Existing-home sales defied expectations in August, posting both monthly and yearly increases.
Existing-home sales in August reached their highest mark in six-and-a-half-years, rising 1.7 percent from July and 13.2 percent from August 2012 to a seasonally adjusted annual rate of 5.48 million, according to the latest analysis by the National Association of Realtors (NAR).
This comes as a surprise, considering that analysts had anticipated a weaker existing-home sales report in light of rising mortgage rates; were the earlier analyses incorrect, or is there perhaps more nuance to the housing market than we originally thought?
Existing-Home Sales in August
As with all of NAR’s existing-home sales reports, August’s was choke-full of interesting data on the housing market. Some standouts:
- Sales are now at their highest level since February 2007, when they hit a rate of 5.79 million; they have now remained above yearly measures for 26 straight months.
- Housing inventory, as expected, increased 0.4 percent to 2.25 million homes, or a 4.9-month supply; that’s still down 6.3 percent from the 6.0-month supply of August 2012, but is a good sign for inventory going forward.
- Median existing-home price for all housing types rose 14.7 percent year-over-year to $212,100, the strongest yearly gain since October 2005; prices have now risen on a yearly basis for 18 straight months.
- Perhaps the most promising news of all, though, was distressed home sales, which made up just 12 percent of all August sales; that’s down from 15 percent in July, and from 23 percent a year ago.
- The share of first-time homebuyers declined from 29 percent in July to 28 in August, and was also down from 31 percent in August 2012 (read more on that here); also, all-cash sales rose from 31 percent of transactions in July to 32 percent (that’s also up from 27 percent a year ago).
What Higher Mortgage Rates Effect?
So, how can all this positive information be explained, if existing-home sales are supposed to be impacted by rising mortgage rates?

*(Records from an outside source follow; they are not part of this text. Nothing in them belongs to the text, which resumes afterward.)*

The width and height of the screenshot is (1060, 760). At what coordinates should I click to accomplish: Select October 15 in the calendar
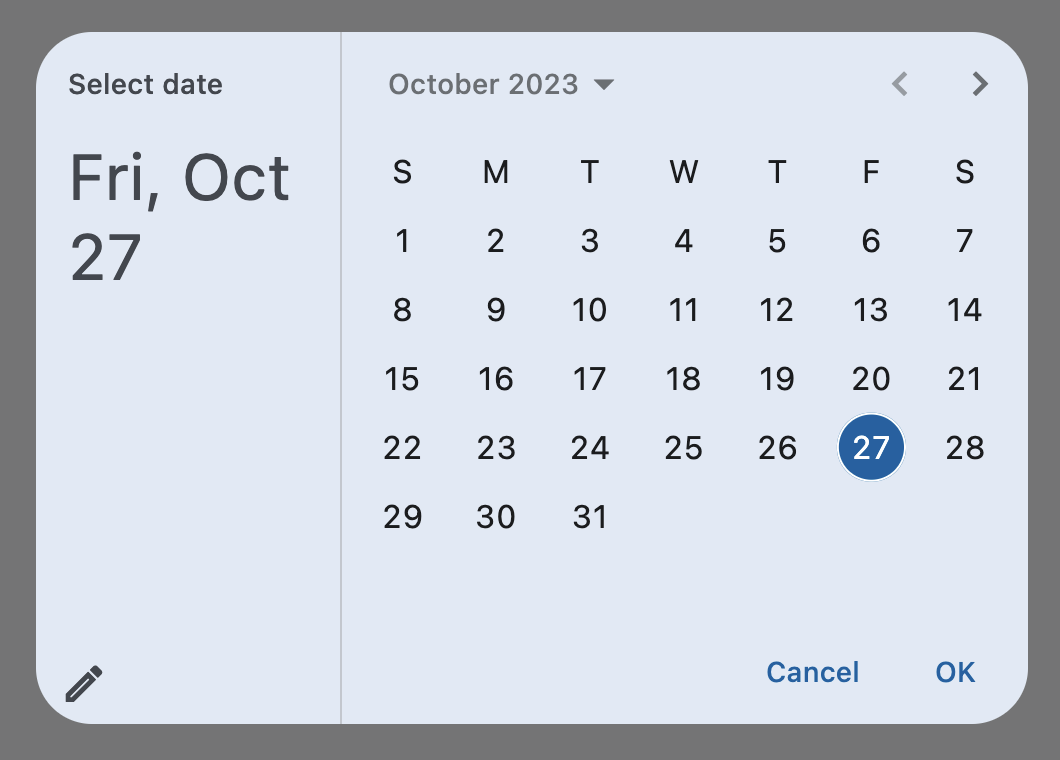click(x=402, y=379)
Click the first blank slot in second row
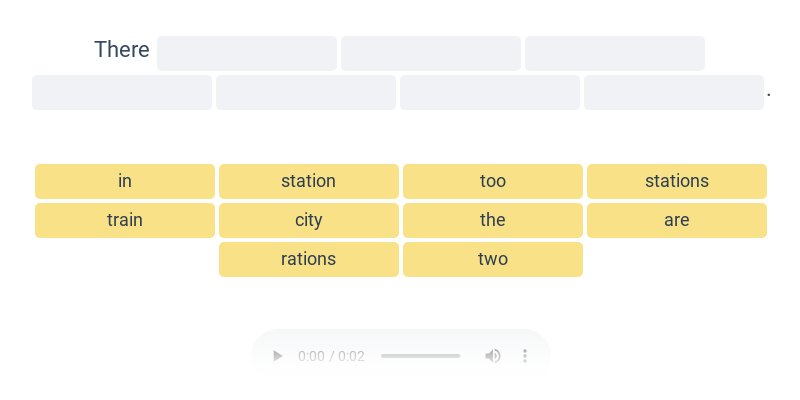 pos(122,92)
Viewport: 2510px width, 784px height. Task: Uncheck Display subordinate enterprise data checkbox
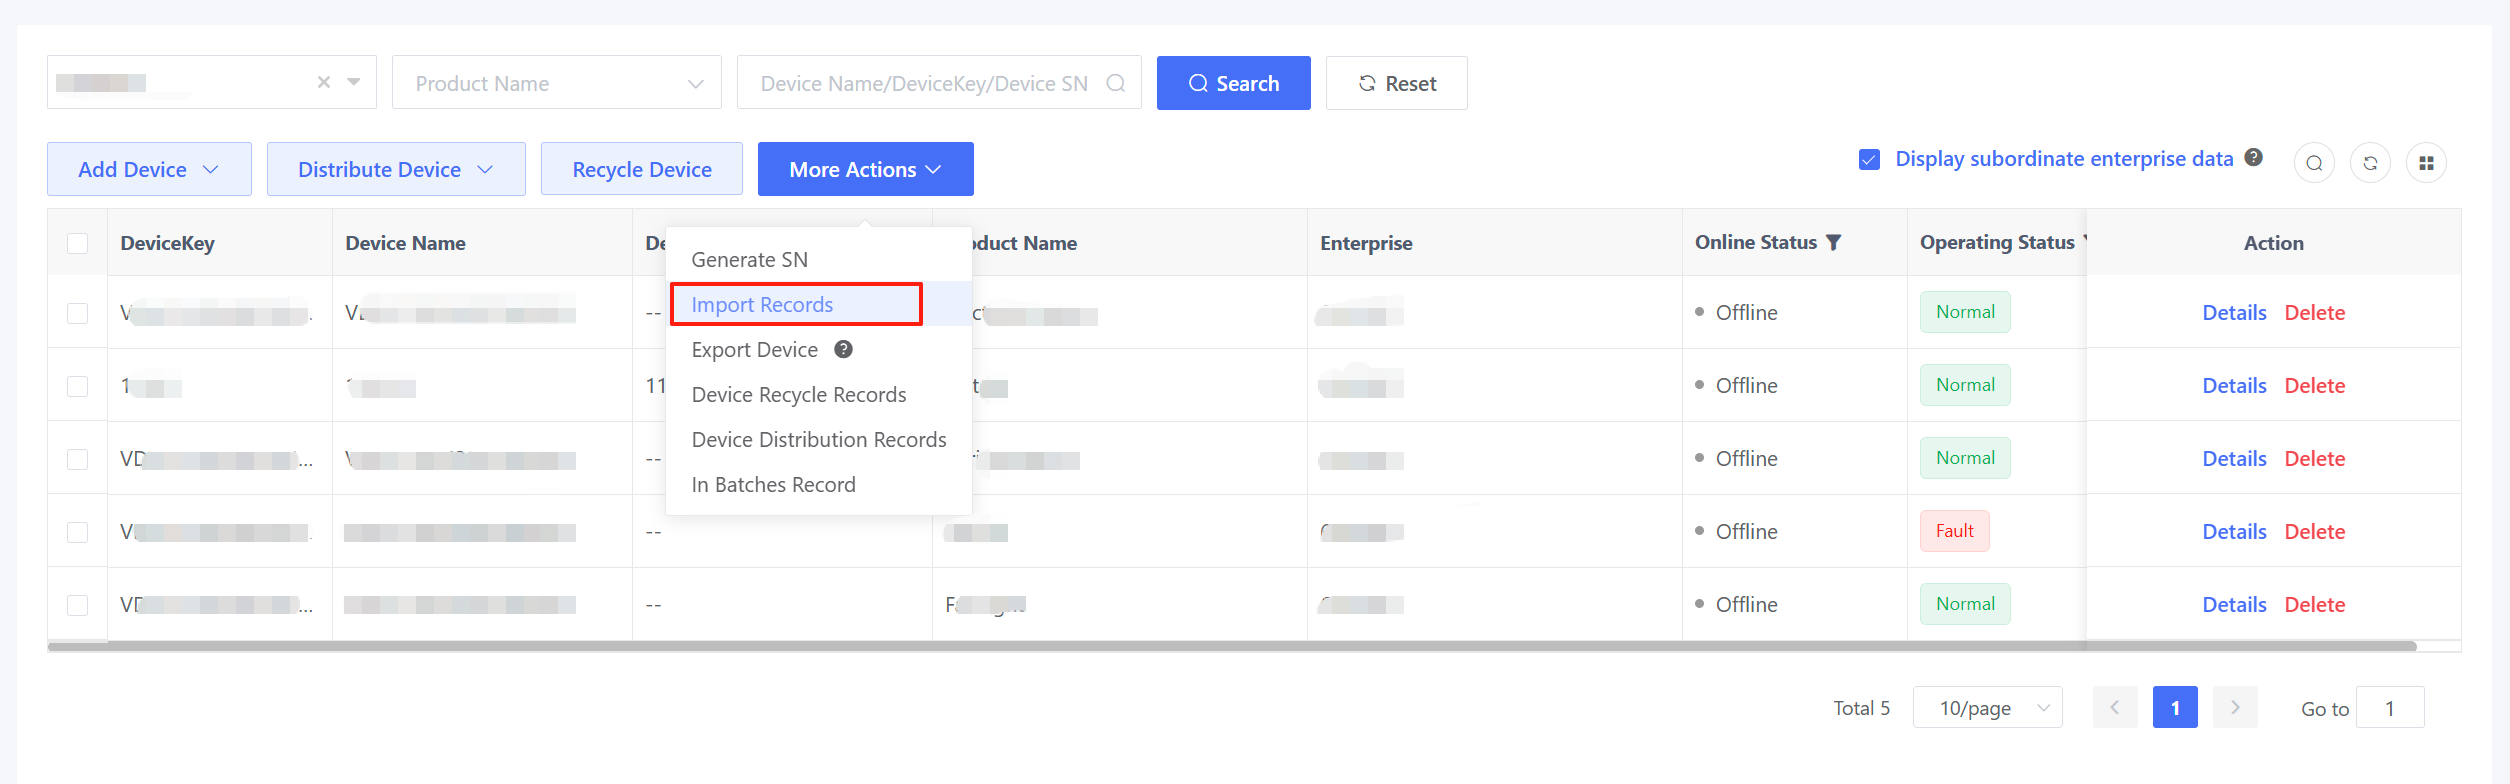pos(1869,160)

One view came from Lawrence Yun, NAR’s chief economist, who said we’re still seeing the after-effects of speedy homebuyers – though it won’t last.
“Rising mortgage interest rates pushed more buyers to close deals, but monthly sales are likely to be uneven in the months ahead from several market frictions,” he said. “Tight inventory is limiting choices in many areas [and] higher mortgage interest rates mean affordability isn’t as favorable as it was.”
Another, more nuanced view came from Goldman Sachs, which argued that new home sales, rather than existing, are more susceptible to mortgage-rate fluctuations, and will bear the brunt of the impact.
We’ll probably get a better idea of the market when September’s numbers are reported next month, but for the time being, the news is positive.